TASK SET:
• A. In the text about Morcos, rewrite the passage starting with "The International Gay" and going on through "with 350 attendees.", putting "Jerusalem" in place of "Haifa".
• B. Based on the text about Morcos, does each statement agree with it? Answer yes or no, and quote the words that decide it.
(i) Morcos was the first Arab person to receive the Felipa de Souza Award.
(ii) Aswat's first conference had 500 attendees.
(iii) Morcos praised the Israeli LGBT rights movement for how much it focused on the repression of Palestinians.
• C. Answer these questions using the text about Morcos.
(i) Which organization gave Morcos the Felipa de Souza Award?
(ii) In what year did Aswat hold its first conference?
(iii) Human rights aid organizations from where does Morcos say can be patronizing to Arab communities?

TEXT:
'''
The International Gay and Lesbian Human Rights Commission (now OutRight Action International) presented its Felipa de Souza Award to Morcos in 2006, recognising her work with Aswat. She was the first Arab person to receive the award. Aswat held its first conference in Haifa in 2007, with 350 attendees.

Taking a post-colonial stance, Morcos has argued that human rights aid organisations from the United States and Western Europe can be patronising to Arab communities. She has also spoken of links between Israeli repression of Palestinians and gay people, criticising the Israeli LGBT rights movement for not focusing more upon it. She commented that "I think the Palestinian identity and the Queer identity converge in being both marginalized and they are both about resisting oppression".
'''
SUPPLIED INFORMATION:
'''
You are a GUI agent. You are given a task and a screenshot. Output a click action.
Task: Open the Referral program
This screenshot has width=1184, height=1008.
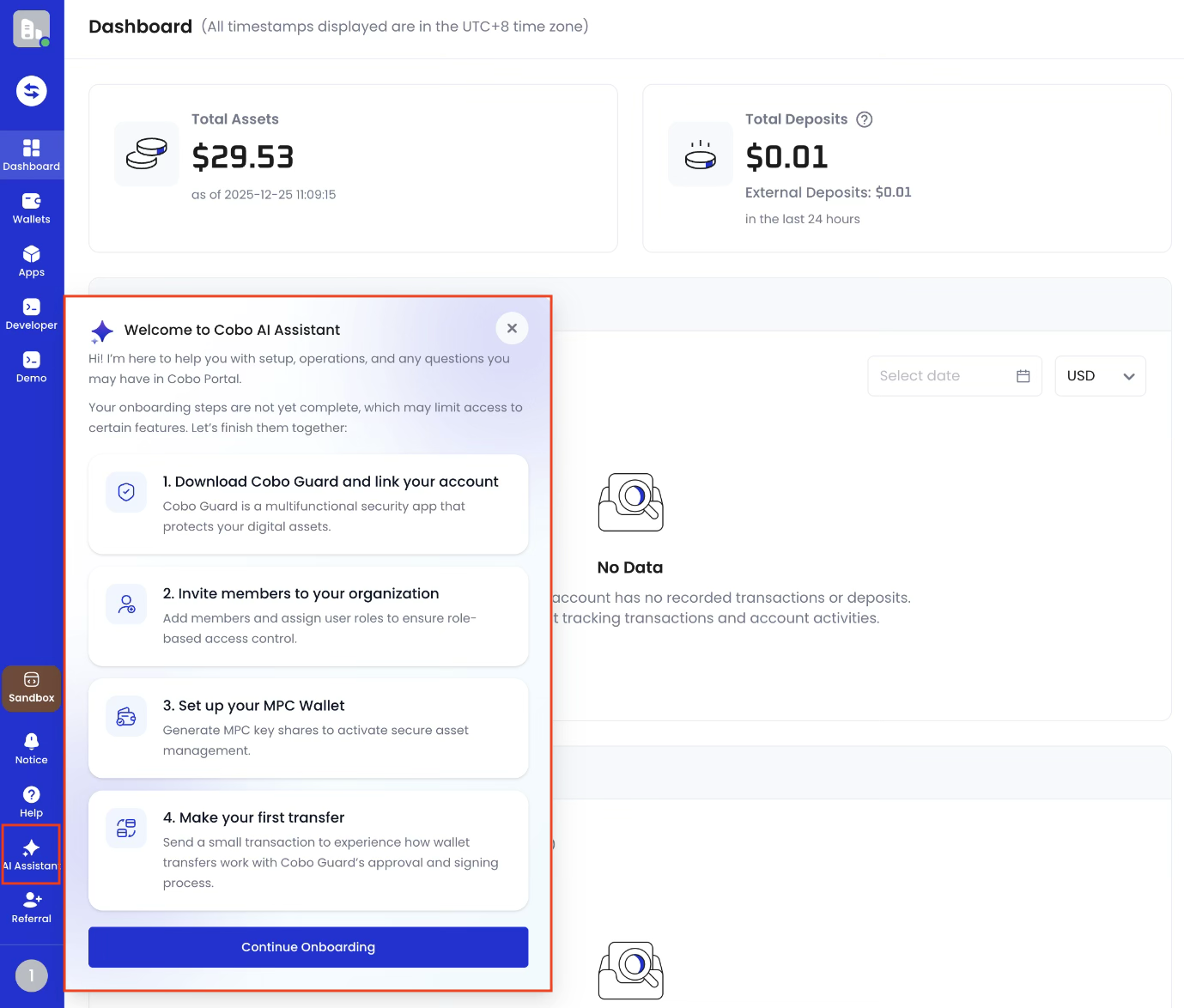pos(32,906)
'''
SOLUTIONS IN ORDER:
• A.
The International Gay and Lesbian Human Rights Commission (now OutRight Action International) presented its Felipa de Souza Award to Morcos in 2006, recognising her work with Aswat. She was the first Arab person to receive the award. Aswat held its first conference in Jerusalem in 2007, with 350 attendees.

• B.
(i) Yes: "She was the first Arab person to receive the award."
(ii) No: "with 350 attendees"
(iii) No: "criticising the Israeli LGBT rights movement for not focusing more upon it"

• C.
(i) The International Gay and Lesbian Human Rights Commission (now OutRight Action International)
(ii) 2007
(iii) The United States and Western Europe